Joshua Rothkopf, TONY senior Film writer: “These days, post-Gladiator, even the chariot race feels a little tired. Ben-Hur is, first and foremost, a spectacle. It will always figure as an early example of today’s modern blockbuster; there were even marketing tie-ins, like Ben-His and Ben-Hers towels. The real religion here is box office.”
The Ten Commandments
Tabor: “Cecil B. DeMille was greatly influenced by Gustave Dor’s illustrated Bible—the scene of the parting of the Red Sea is a remarkable replication of Dor’s illustration, which dates back to 1865. It’s fascinating to see how DeMille was taken with it, and how exact the reproduction was.”

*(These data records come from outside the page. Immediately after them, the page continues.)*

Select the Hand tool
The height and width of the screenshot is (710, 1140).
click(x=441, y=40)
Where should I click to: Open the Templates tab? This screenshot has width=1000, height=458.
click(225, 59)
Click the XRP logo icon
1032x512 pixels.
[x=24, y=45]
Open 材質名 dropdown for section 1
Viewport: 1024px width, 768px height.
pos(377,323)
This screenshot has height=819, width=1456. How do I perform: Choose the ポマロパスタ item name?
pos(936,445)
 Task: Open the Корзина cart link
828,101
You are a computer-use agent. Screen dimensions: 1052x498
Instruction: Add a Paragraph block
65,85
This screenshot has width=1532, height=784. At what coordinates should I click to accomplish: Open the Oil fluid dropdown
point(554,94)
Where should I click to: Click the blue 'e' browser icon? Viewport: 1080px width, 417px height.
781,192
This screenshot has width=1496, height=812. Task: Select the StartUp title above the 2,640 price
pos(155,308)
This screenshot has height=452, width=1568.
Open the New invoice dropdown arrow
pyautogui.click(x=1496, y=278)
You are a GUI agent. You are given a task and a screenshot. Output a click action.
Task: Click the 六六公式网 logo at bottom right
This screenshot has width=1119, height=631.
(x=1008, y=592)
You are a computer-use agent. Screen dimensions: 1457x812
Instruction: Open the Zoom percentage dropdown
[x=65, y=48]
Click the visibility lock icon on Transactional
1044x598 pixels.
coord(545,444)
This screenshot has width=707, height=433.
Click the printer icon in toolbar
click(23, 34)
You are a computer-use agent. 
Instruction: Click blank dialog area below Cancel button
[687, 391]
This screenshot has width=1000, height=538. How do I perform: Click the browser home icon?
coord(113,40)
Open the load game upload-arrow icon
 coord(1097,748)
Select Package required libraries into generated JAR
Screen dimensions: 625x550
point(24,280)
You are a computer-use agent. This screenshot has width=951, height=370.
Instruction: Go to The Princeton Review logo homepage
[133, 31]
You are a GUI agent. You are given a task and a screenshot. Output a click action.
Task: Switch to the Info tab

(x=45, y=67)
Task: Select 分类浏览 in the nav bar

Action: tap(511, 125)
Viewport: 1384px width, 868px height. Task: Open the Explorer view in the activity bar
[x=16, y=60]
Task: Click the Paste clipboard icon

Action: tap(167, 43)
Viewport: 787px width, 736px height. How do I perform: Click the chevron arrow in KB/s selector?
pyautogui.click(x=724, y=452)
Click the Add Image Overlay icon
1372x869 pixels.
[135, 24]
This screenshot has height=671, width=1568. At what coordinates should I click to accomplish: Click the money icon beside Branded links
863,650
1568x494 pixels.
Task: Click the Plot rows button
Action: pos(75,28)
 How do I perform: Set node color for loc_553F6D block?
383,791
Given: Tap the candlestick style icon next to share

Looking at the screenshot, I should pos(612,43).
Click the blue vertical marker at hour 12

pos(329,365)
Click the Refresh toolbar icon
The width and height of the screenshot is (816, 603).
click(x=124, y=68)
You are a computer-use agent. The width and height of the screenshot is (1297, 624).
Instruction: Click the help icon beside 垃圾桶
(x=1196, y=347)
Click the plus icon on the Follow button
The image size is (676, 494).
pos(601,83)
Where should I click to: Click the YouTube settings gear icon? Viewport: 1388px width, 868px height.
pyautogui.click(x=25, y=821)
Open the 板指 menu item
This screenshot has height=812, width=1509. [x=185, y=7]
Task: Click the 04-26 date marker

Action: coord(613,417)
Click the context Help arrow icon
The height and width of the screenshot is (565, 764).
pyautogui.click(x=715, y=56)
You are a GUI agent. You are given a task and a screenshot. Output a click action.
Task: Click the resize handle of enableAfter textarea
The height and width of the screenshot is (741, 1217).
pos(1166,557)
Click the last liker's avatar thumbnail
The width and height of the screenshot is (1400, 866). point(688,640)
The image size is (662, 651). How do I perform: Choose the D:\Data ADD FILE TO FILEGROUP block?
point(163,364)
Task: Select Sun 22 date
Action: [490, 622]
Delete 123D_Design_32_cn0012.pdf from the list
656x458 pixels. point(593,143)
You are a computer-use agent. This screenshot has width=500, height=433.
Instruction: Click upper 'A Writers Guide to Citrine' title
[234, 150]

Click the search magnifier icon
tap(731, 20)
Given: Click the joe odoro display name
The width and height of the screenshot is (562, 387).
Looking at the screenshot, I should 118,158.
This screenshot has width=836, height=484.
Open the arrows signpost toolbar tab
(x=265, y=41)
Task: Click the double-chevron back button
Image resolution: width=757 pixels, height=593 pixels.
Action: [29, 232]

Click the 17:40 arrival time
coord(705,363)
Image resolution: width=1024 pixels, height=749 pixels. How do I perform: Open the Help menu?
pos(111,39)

Bill Donohue, president of the Catholic League: “The Ten Commandments represents Hollywood at its best: It was an accurate and respectful account of a magnificent religious moment. Regrettably, over the past several decades, Hollywood has found more reason to bash religion than to celebrate it.”
Rothkopf: “Tipping my hat to a joke from Close Encounters of the Third Kind, is it okay if I watch only the first five commandments? The film made a bazillion dollars, but I wince at the idea of anyone getting religious ideas from a project involving Yul Brynner.”
Tabor: “It’s a story about the Roman soldier who wins the robe that Jesus Christ wore on his crucifixion day; then, witnessing the crucifixion, he is converted and becomes a follower of Christ. It deals really specifically with three days: Good Friday, Holy Saturday and Easter Sunday.”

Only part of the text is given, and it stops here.